* What to produce *
Copy out word for word the lines of the listing below, starting at its first line and ending at the line that contains "Action: 891,336". Include both of those lines.

* Supplied data *
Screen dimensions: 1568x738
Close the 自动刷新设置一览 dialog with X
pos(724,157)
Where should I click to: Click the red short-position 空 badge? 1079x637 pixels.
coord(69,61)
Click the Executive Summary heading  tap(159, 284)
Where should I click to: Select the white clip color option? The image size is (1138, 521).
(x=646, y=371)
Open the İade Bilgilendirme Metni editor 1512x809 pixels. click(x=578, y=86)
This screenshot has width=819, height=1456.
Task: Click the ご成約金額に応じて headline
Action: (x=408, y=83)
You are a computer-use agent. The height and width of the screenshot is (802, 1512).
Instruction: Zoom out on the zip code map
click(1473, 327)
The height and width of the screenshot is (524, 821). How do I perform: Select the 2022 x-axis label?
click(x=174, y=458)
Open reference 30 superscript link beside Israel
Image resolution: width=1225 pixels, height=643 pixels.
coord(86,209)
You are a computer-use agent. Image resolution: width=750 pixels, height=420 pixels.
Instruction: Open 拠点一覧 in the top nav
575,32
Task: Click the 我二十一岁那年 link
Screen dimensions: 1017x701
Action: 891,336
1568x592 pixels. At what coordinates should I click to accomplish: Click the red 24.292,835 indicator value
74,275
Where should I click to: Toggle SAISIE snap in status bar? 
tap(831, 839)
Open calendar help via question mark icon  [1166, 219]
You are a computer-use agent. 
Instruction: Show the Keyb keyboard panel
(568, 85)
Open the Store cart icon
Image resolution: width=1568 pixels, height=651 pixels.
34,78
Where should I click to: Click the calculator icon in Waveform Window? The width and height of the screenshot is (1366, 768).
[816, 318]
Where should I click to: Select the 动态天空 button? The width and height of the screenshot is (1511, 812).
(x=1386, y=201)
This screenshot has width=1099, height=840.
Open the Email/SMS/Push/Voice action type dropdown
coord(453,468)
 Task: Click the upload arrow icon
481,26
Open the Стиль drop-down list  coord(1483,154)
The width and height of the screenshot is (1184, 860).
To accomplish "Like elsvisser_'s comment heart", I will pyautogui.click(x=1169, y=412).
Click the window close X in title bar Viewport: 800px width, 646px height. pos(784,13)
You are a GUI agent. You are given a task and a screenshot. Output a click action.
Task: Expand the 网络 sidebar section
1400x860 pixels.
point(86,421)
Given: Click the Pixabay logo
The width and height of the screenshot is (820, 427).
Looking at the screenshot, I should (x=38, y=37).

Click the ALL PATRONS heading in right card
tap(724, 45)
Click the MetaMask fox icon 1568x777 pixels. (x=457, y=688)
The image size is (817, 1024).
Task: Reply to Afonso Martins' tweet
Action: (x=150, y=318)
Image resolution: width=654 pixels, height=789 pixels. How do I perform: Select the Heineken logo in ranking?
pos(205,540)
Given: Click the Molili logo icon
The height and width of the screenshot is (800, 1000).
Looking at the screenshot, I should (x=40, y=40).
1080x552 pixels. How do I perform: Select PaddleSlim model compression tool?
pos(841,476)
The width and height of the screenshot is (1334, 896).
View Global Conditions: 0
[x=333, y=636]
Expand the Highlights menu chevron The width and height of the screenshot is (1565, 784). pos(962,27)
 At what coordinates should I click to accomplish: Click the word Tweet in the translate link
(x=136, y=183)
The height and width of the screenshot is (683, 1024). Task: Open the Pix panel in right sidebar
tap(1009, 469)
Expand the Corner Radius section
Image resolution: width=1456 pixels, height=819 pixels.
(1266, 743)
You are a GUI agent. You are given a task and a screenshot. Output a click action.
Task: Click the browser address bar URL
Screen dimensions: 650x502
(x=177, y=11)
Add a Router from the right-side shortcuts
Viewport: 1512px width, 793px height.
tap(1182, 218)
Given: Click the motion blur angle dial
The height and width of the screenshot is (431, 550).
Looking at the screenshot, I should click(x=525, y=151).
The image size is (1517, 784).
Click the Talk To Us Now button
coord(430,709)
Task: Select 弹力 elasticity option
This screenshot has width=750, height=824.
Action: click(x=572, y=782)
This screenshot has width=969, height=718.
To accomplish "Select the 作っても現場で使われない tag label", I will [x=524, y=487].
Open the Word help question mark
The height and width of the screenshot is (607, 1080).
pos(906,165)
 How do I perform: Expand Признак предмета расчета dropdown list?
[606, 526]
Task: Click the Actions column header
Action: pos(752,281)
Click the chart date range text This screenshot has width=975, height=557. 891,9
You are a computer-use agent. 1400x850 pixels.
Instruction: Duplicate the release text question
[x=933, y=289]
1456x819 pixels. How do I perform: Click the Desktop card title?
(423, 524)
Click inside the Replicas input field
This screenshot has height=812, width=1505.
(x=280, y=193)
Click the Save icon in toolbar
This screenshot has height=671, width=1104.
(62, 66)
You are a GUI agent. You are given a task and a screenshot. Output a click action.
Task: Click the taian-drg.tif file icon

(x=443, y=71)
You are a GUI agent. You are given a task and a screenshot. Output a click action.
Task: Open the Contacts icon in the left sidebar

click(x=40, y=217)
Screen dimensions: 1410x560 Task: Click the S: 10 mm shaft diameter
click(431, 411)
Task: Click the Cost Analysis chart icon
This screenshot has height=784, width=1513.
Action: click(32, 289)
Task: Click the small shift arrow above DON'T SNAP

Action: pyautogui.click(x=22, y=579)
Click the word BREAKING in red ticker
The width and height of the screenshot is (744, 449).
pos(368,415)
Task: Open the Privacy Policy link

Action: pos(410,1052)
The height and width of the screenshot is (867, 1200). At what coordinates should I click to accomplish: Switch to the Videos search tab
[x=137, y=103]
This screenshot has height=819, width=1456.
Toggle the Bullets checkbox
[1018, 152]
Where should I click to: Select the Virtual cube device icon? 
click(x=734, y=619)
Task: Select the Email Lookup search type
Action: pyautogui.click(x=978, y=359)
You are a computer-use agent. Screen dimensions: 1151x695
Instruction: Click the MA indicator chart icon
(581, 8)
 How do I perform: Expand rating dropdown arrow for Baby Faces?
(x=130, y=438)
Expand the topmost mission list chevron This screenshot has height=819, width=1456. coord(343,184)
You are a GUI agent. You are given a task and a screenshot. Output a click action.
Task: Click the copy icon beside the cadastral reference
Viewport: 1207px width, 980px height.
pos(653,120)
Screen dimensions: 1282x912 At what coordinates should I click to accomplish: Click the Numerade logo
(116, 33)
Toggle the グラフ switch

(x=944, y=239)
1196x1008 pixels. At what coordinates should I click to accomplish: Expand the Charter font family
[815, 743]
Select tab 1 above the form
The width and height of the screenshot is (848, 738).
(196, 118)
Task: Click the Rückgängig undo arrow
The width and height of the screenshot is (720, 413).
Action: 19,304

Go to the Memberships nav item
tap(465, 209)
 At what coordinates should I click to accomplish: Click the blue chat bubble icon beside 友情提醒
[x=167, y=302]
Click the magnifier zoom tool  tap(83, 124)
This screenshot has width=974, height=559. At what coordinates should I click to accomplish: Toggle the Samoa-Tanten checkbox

* Written answer *
Screen dimensions: 1568x738
Close the 自动刷新设置一览 dialog with X
pos(724,157)
Where should I click to: Click the red short-position 空 badge? 1079x637 pixels.
coord(69,61)
Click the Executive Summary heading  tap(159, 284)
Where should I click to: Select the white clip color option? The image size is (1138, 521).
(x=646, y=371)
Open the İade Bilgilendirme Metni editor 1512x809 pixels. click(x=578, y=86)
This screenshot has width=819, height=1456.
Task: Click the ご成約金額に応じて headline
Action: (x=408, y=83)
You are a computer-use agent. The height and width of the screenshot is (802, 1512).
Instruction: Zoom out on the zip code map
click(1473, 327)
The height and width of the screenshot is (524, 821). How do I perform: Select the 2022 x-axis label?
click(x=174, y=458)
Open reference 30 superscript link beside Israel
Image resolution: width=1225 pixels, height=643 pixels.
coord(86,209)
You are a computer-use agent. Image resolution: width=750 pixels, height=420 pixels.
Instruction: Open 拠点一覧 in the top nav
575,32
Task: Click the 我二十一岁那年 link
Screen dimensions: 1017x701
Action: 891,336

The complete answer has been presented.